AnacletoLAB / ensmallen

🍇 Ensmallen is the Rust/Python high-performance graph processing submodule of the GRAPE library.
MIT License
39 stars 12 forks source link

G.dump_nodes doesn't respect defaults #224

Open redst4r opened 1 year ago

redst4r commented 1 year ago

Hi,

I just noticed that the default values of Graph.dump_nodes() mentioned in the docs are different than what the code acutally does. From the python docs:

> G.dump_nodes?
...
verbose: bool = True
    Wether to show a loading bar while writing to file.
separator: str = '\t'
    What separator to use while writing out to file.
header: bool = True
    Wether to write out the header of the file.
nodes_column_number: int = 0
    The column number where to write the nodes.
nodes_column: str = "id"
    The name of the column of the nodes.
node_types_column_number: int = 1
    The column number where to write the node types.
node_type_column: str = "category"
    The name of the column of the node types.

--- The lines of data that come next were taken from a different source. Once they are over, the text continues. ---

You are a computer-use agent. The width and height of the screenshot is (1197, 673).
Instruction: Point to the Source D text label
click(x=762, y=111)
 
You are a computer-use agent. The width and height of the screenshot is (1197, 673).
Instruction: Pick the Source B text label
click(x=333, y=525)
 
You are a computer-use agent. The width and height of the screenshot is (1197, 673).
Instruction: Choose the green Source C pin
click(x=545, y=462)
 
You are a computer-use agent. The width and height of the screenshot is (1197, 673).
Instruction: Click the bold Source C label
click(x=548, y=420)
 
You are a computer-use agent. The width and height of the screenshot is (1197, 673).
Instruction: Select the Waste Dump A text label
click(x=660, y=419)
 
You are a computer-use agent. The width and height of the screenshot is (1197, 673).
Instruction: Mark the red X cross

At least I assumed those are defaults specified after the parameter names.

Turns out that if you run

# Just using Hetionet as an example here
from grape.datasets.hetionet import Hetionet
G = Hetionet()
G.dump_nodes('/tmp/node.tsv')

you actually get this:

> head /tmp/nodes.tsv
node_name
Anatomy::UBERON:0000002
Anatomy::UBERON:0000004
...
...

whereas I'd expect (from the defaults):

id    category
Anatomy::UBERON:0000002   Anatomy
...

Not a big issue, but confusing behavior at first! Thanks for this great software package!!